Wednesday, September 12, 2007

Little Known Development Drivers

Most of us are familiar with multiple development concepts. Examples such as Test Driven Development (TDD) or Behavior Driven Development (BDD) are fine methods to write code under, but are far from the only drivers of development. I would like to go over a few of my favorite methods for pushing software development in an organization - equally as valid, if not slightly esoteric.

Resume Driven Development

RDD is not a term I coined - but if you want to credit me I shan't argue (it'll be our little secret). This is the style of development that is best represented by flowchart:


This kind of development is overly represented by technical consultants - especially the kind that travel. Perhaps this is due to the position in which they are placed: singular technical experts surrounded by non-technical clients. This is a recipe for minor abuse, if not outright exploitation.

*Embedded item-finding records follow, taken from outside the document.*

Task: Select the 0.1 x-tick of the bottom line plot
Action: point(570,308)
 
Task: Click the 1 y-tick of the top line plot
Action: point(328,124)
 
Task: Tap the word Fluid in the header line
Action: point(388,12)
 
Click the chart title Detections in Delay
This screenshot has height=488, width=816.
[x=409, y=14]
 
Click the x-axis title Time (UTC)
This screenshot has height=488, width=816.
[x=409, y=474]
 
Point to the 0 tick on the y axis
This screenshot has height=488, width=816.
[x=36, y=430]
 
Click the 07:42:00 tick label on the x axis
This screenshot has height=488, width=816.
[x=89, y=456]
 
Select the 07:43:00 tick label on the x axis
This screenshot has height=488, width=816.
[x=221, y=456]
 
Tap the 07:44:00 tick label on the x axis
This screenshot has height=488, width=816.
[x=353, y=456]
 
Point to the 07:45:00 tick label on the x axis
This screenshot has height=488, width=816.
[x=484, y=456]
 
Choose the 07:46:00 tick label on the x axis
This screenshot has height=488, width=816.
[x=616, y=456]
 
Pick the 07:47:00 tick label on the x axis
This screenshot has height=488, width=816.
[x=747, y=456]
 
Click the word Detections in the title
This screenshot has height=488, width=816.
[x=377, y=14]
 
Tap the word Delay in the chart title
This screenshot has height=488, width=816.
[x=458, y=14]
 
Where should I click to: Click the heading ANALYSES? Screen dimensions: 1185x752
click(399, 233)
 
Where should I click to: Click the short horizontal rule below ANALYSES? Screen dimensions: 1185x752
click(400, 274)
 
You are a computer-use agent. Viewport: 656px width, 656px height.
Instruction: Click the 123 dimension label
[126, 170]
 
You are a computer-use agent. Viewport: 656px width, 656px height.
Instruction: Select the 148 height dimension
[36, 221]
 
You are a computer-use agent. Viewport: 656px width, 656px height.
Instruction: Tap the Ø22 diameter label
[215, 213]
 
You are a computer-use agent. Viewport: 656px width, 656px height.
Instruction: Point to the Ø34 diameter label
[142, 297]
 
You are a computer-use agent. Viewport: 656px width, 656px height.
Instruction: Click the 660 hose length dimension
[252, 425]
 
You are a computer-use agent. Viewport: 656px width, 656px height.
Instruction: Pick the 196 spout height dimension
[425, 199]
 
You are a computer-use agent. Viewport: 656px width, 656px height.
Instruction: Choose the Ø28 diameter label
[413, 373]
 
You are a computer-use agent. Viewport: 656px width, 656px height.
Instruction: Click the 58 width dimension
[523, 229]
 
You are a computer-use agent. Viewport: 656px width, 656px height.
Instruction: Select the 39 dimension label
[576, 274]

However, despite the obvious drawbacks of such unmitigated trust (the most glaring: the technology suggested may not necessarily be the best for solving the business problem at hand), there are places where such development style is not so bad. I've seen this actually work in larger companies where innovation moves at the speed that fingernails grow, it helps to have someone who always wants to push to the newest technology - someone eager, interested and alert (even if only to thicken up a balding resume). The pestle of corporate politics will eventually grind this person down - but for the short term, some sliver of vicissitude might just make it out of the mortar unscathed.

Annoyance Driven Development

ADD is aptly acronymic
This only works if your developers actually get annoyed - the higher-strung the better. I've known people who are so tight they fart in octaves once reserved for calling dogs and shattering wine-flutes, and are perfect specimens of ADD. It works well for people who are kept up at night worrying that your XML-based configuration is substandard and could be more easily managed if replaced by YAML. Or cannot take a shower without imagining how cool their company's perfectly working system of web services would be replaced by CXF+Camel+Terracotta on EC2.

This is my style, and the style of most developers I call friends. When it works, it kicks ass - with only slight social drawbacks. But when it does not work it is disastrous... some people just plain don't care.

Contract Driven Development

Features or technology chosen because they prolong the life of a contract. Someone I know works for a (major, yet unnamed) consulting company. They charge an arm and a leg (then steal an ear and your nose while you sleep) before they are done with most contracts. It's a murky world where they reside, secretly ramping up the cost of healthcare in unseen ways, for example, convincing a hospital board that they need bed-side game consoles that must interact with the rest of the hospital system. Why? Because it would take forever to develop (who knows what they tell their clients) - and there is a good chance it will never be delivered anyway. However, the client won't know that until it has wasted hundreds of thousands of dollars in the attempt. Caveat emptor, I guess. Except the client will never tell anyone that they wasted money - leaving the consulting company free to hunt for their next contract. I doubt this is what Adam Smith had in mind.

I really cannot find anything positive to say about this kind of development. Hiring consultants is always a crap-shoot. Except for Amentra - these guys rule (I swear, I don't get kickbacks :) - they are bloodhounds for finding really smart people).